Exercise brief: Repeat the lines from the one containing "Click the question mark help icon" through the end of the listing exactly, both ends included. Do not carry over any pictures.

Extracted material:
_____

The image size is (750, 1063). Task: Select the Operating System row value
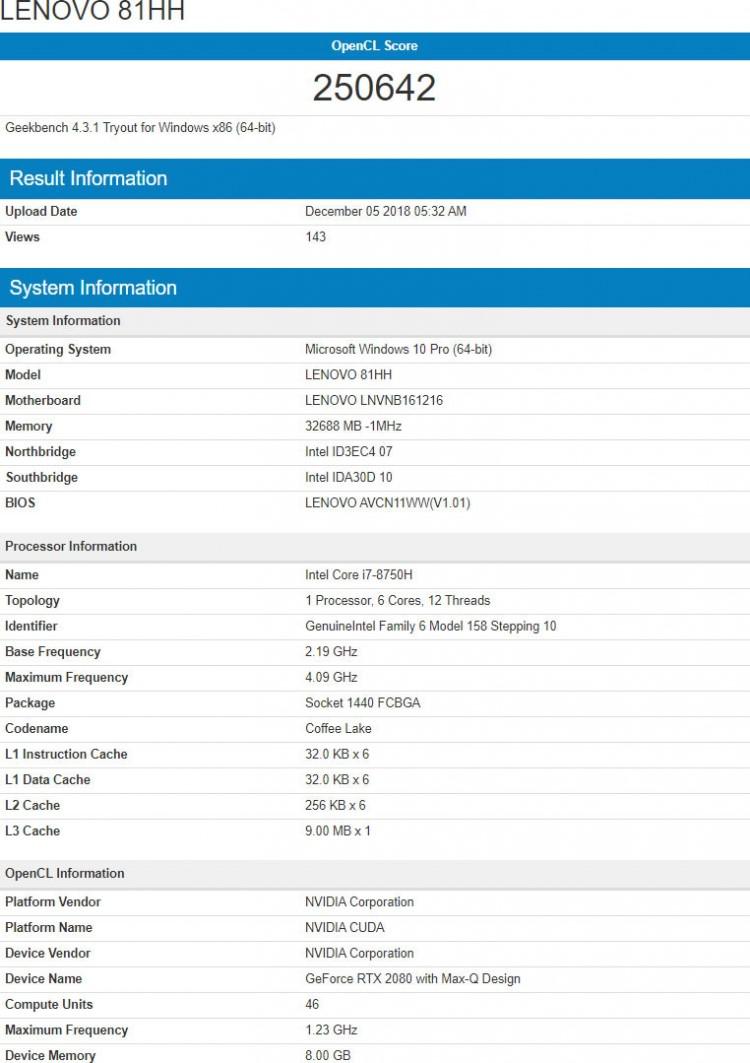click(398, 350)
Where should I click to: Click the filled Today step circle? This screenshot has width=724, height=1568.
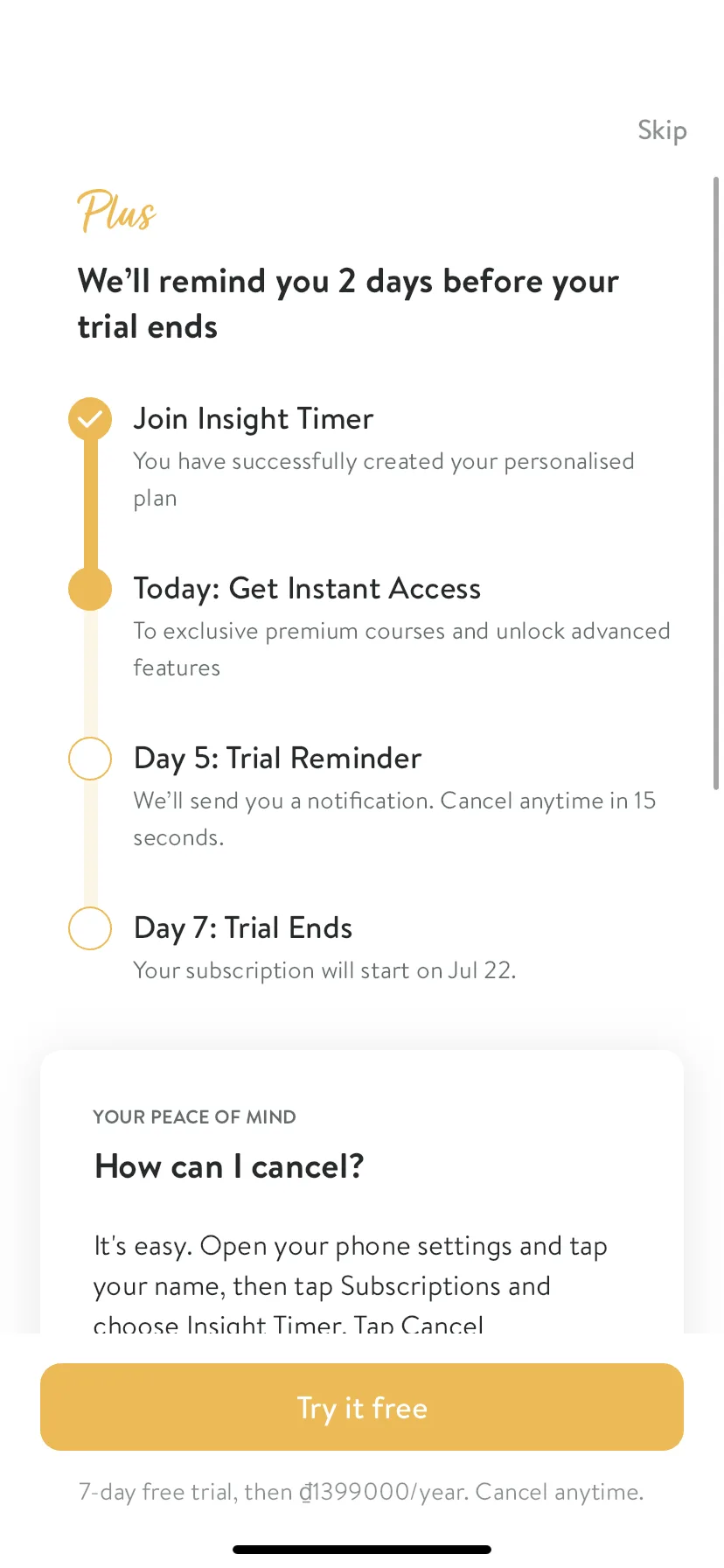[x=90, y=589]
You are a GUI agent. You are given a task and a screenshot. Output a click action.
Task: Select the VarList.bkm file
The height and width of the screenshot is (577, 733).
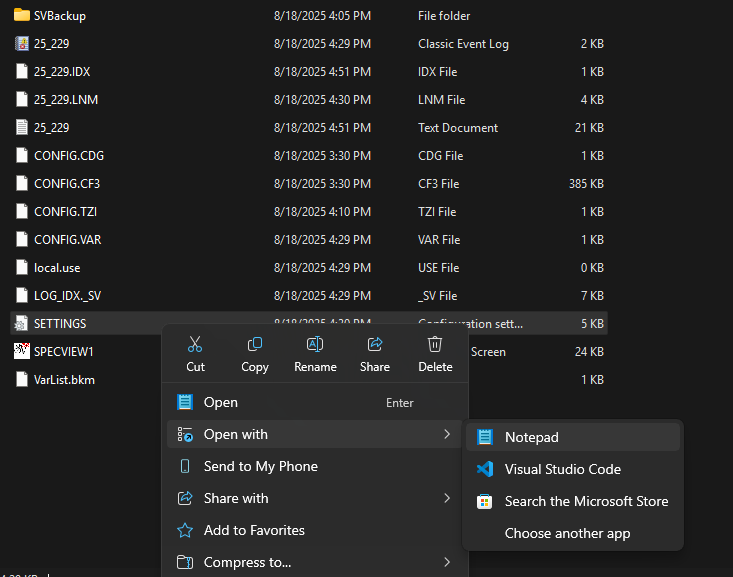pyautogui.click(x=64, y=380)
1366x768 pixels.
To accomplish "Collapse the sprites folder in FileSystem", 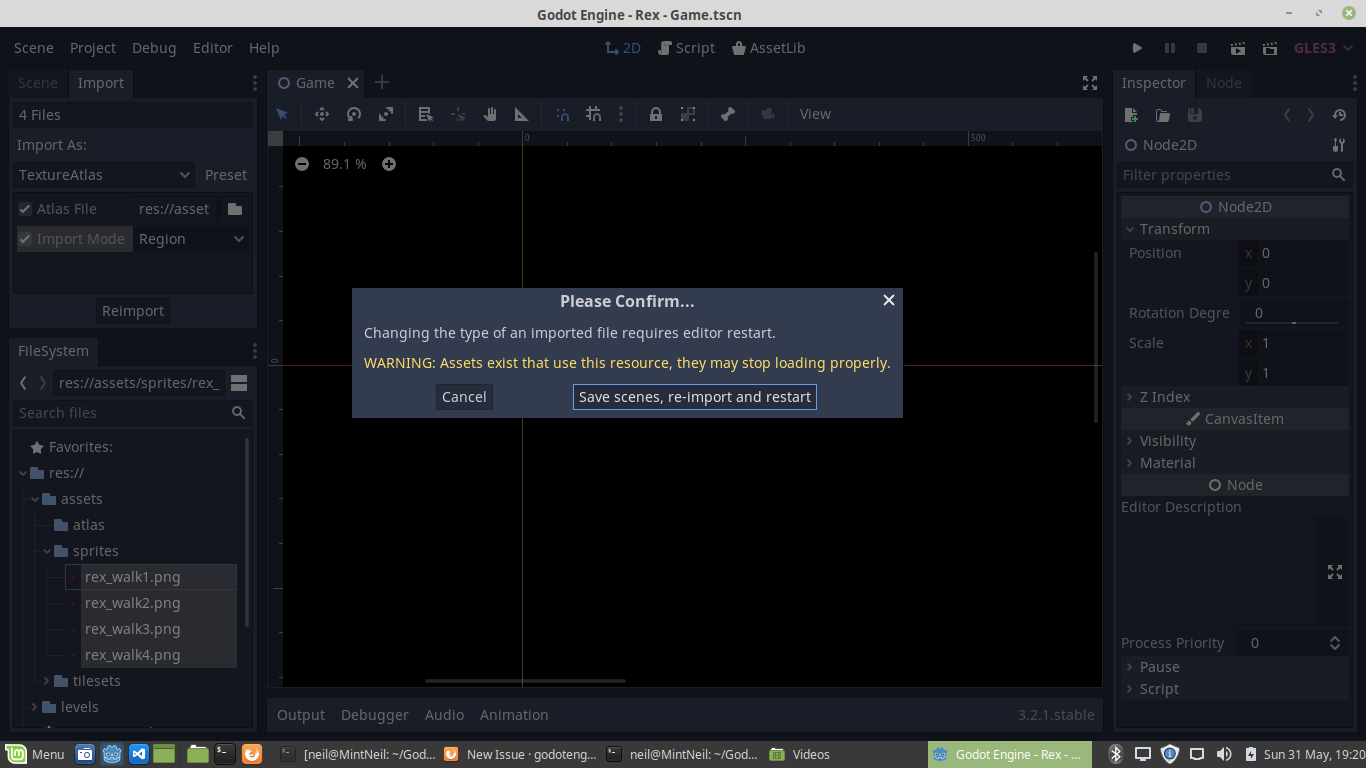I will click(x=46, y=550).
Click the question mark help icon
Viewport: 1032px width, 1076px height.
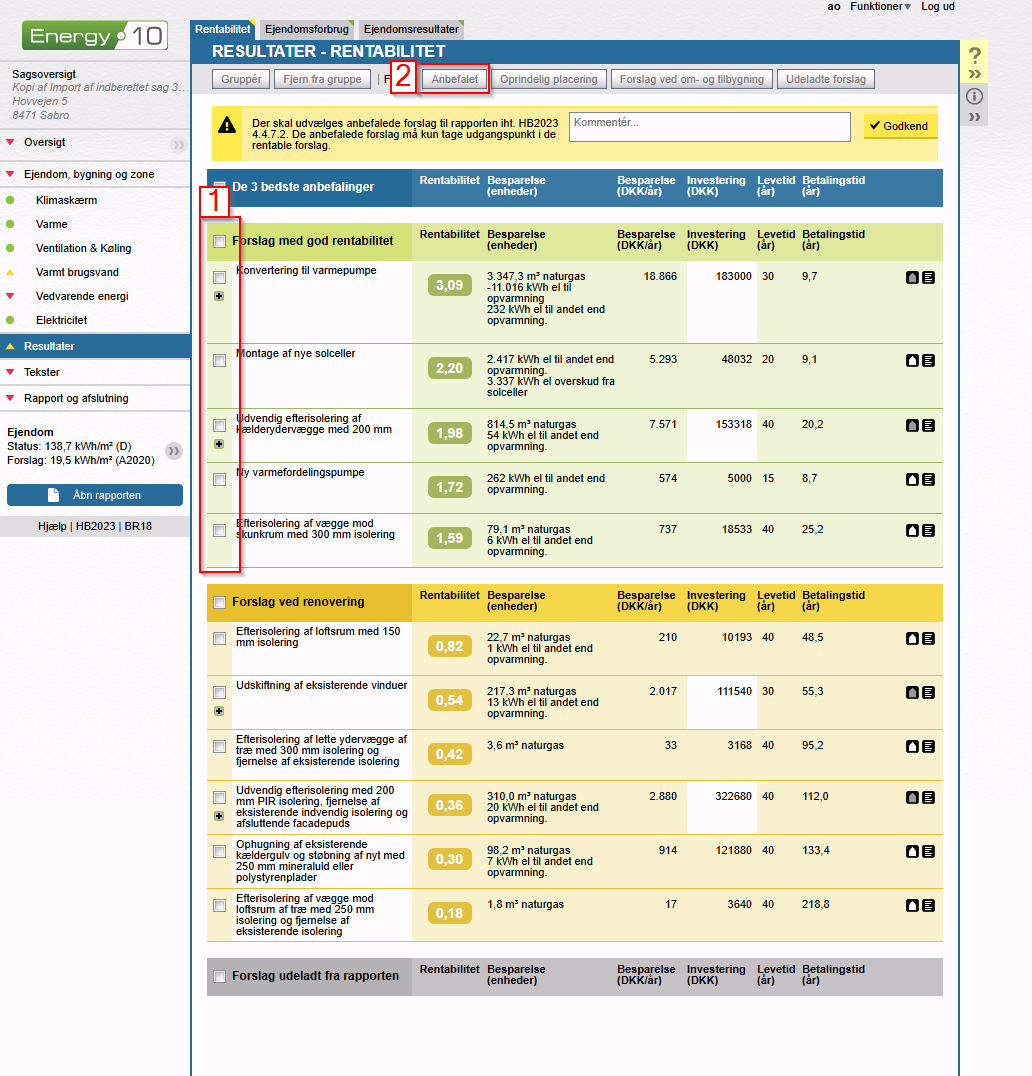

_____

Result of this exercise:
Click the question mark help icon
Viewport: 1032px width, 1076px height.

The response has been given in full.